I am relatively new to python and pandas and I am trying to perform a group-wise operation using apply but struggle to get it working.
My data frame looks like this:
Year Country Val1 Val2 Fact
2005 A 1 3 1
2006 A 2 4 2
2007 A 3 5 2
2008 A 4 3 1
2009 A 4 3 1
2010 A 4 3 1
2005 B 5 7 2
2006 B 6 6 2
2007 B 7 5 1
2008 B 8 6 2
2009 B 8 6 2
2010 B 8 6 2
For each country in each year, I need to calculate (country mean for period 2005-2008 - value in 2005)/4 * Fact * (Year - 2005) + value in 2005
So far I read up on the use of apply and transform and looked at questions related to the use of both functions (e.g.1 and 2) and I thought that my problem can be solved by using a group wise apply.
I tried to set it up like so:
import pandas as pd
df = pd.DataFrame({'Year' : [2005, 2006, 2007, 2008, 2009, 2010, 2005, 2006, 2007, 2008, 2009, 2010],
'Country' : ['A', 'A', 'A', 'A', 'A', 'A', 'B', 'B', 'B', 'B', 'B', 'B'],
'Val1' : [1, 2, 3, 4, 4, 4, 5, 6, 7, 8, 8, 8],
'Val2' : [3, 4, 5, 3, 3, 3, 7, 6, 5, 6, 6, 6,],
'Fact' : [1, 2, 2, 1, 1, 1, 2, 2, 1, 2, 2, 2]
})
def func(grp):
grad = grp[(grp['Year'] > 2004) & (grp['Year'] < 2009)].transform('mean')

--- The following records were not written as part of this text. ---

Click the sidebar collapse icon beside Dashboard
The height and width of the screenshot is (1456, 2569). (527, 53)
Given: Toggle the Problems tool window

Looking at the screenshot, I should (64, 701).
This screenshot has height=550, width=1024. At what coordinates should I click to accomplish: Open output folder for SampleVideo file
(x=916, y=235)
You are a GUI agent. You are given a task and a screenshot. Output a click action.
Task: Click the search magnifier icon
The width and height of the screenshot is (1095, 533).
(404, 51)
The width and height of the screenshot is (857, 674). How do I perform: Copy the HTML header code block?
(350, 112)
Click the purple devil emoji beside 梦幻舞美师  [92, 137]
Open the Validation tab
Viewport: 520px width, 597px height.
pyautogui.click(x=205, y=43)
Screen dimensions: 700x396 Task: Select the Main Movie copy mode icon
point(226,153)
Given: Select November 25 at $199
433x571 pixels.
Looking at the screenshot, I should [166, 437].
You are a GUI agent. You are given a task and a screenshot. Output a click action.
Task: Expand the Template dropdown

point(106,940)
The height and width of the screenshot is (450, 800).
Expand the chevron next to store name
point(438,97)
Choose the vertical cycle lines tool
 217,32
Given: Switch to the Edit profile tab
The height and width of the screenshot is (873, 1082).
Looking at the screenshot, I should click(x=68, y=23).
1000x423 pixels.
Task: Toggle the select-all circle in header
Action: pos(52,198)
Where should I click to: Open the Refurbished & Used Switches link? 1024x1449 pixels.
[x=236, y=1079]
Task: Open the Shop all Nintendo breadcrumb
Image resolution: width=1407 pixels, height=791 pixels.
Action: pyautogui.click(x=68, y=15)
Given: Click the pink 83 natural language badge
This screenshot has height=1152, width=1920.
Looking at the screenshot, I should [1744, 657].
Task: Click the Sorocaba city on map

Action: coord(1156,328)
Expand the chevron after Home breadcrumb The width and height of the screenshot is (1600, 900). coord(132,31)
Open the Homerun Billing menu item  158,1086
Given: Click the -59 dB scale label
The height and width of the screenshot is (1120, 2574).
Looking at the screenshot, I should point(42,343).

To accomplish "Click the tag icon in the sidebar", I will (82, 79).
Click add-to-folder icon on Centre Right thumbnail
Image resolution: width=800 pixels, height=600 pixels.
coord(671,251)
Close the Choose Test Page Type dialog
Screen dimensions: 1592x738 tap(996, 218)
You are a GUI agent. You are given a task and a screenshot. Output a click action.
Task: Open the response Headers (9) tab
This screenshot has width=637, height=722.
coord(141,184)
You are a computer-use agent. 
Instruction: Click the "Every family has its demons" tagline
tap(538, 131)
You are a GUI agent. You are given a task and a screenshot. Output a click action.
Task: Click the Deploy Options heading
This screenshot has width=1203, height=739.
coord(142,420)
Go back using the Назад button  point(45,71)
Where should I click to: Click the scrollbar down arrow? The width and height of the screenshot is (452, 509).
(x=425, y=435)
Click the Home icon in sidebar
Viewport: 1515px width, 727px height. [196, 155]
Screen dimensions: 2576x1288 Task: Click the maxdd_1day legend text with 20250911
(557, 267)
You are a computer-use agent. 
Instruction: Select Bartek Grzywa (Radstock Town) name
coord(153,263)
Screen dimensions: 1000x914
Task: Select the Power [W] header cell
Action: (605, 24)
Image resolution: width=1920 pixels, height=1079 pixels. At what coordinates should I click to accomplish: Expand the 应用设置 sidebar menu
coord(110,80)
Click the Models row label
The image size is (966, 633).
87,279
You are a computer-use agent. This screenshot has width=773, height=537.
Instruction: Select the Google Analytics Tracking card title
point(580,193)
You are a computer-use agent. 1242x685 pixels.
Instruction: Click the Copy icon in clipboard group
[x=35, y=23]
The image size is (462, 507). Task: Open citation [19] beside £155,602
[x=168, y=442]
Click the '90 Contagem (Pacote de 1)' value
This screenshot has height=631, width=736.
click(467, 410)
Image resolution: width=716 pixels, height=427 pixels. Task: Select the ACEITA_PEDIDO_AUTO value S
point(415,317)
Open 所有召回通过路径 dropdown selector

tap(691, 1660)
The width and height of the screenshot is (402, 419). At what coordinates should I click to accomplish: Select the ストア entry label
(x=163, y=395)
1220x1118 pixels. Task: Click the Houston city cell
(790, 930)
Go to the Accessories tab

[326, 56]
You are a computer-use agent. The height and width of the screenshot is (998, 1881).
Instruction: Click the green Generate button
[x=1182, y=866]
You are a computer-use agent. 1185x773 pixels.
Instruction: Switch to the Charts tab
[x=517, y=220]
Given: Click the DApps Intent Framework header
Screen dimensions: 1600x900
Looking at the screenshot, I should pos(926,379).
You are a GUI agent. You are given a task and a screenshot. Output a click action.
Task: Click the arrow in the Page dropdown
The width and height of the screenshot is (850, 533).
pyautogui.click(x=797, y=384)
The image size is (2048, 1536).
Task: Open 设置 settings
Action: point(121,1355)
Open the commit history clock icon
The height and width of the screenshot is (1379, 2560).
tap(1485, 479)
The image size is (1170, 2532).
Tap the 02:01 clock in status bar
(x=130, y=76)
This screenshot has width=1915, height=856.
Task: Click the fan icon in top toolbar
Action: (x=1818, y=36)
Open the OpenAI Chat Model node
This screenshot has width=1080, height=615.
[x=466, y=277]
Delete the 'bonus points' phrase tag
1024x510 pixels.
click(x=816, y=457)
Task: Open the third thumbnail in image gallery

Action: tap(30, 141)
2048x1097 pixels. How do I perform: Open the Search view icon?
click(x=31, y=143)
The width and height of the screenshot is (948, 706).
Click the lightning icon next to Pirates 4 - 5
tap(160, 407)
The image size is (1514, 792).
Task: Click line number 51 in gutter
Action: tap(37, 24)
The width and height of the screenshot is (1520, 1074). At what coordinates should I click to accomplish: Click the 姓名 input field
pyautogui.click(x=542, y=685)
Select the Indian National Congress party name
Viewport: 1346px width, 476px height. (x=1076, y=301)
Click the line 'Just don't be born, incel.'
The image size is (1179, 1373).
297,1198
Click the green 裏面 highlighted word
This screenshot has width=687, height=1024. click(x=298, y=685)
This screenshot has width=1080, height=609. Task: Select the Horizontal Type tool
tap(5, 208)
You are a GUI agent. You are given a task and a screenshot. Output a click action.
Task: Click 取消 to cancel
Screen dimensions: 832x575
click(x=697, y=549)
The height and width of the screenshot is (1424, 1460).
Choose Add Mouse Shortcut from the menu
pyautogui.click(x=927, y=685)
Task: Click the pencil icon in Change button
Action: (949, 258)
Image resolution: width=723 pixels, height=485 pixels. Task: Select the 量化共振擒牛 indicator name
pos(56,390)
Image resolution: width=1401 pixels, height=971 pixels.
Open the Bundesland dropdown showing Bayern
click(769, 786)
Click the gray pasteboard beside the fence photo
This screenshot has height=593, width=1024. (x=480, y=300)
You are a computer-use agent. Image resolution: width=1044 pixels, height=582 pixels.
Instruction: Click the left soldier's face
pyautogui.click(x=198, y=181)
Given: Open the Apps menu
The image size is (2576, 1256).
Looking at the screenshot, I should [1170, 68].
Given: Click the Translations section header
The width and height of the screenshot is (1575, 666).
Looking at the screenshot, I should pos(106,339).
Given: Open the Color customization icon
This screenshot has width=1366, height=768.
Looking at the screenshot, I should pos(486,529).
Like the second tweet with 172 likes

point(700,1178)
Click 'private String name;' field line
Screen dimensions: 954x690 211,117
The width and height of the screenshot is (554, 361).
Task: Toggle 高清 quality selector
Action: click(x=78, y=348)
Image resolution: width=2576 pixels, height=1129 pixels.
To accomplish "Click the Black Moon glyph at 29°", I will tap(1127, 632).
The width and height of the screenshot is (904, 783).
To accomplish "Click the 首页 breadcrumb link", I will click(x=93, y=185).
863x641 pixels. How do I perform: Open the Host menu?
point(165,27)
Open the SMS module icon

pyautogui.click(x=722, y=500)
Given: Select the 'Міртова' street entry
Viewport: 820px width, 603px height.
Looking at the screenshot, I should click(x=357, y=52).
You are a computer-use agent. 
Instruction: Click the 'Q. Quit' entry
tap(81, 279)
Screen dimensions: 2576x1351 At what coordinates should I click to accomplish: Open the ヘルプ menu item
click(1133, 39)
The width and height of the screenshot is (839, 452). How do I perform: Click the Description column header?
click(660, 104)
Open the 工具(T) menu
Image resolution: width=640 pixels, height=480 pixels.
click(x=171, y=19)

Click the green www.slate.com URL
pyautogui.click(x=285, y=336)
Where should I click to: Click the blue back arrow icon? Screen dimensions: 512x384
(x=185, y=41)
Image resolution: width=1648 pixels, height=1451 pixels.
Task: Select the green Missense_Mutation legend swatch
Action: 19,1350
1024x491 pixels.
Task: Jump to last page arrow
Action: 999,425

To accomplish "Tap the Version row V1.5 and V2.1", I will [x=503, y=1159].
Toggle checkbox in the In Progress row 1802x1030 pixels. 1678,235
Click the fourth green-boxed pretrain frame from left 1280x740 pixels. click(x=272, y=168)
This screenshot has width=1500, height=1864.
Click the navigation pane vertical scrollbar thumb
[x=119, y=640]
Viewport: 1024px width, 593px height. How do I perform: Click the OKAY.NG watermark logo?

ref = grp[grp['Year'] == 2005]
grad = (grad - ref)/4
res = grad * grp['Fact'] * (grp['Year']-2015) * ref
return res
df.groupby('Country').apply(func)
Running the code yields
Country Fact Val1 Val2 Year 0 1 2 3 4 5 6 7 8 9 10 11
Country
A 0 NaN NaN NaN NaN NaN NaN NaN NaN NaN NaN NaN NaN NaN NaN NaN NaN NaN
B 6 NaN NaN NaN NaN NaN NaN NaN NaN NaN NaN NaN NaN NaN NaN NaN NaN NaN
However, I hoped to receive something along the line of this
Year Country Val1 Val2 Fact
2005 A 1 3 1
2006 A 1.75 3.375 2
2007 A 2.5 3.75 2
2008 A 2.125 3.5625 1
2009 A 2.125 3.5625 1
2010 A 2.125 3.5625 1
2005 B 5 7 2
2006 B 5.75 6.5 2
2007 B 5.75 6.5 1
2008 B 7.25 5.5 2
2009 B 7.25 5.5 2
2010 B 7.25 5.5 2
I would be very grateful if anybody could point me towards a solution for this problem.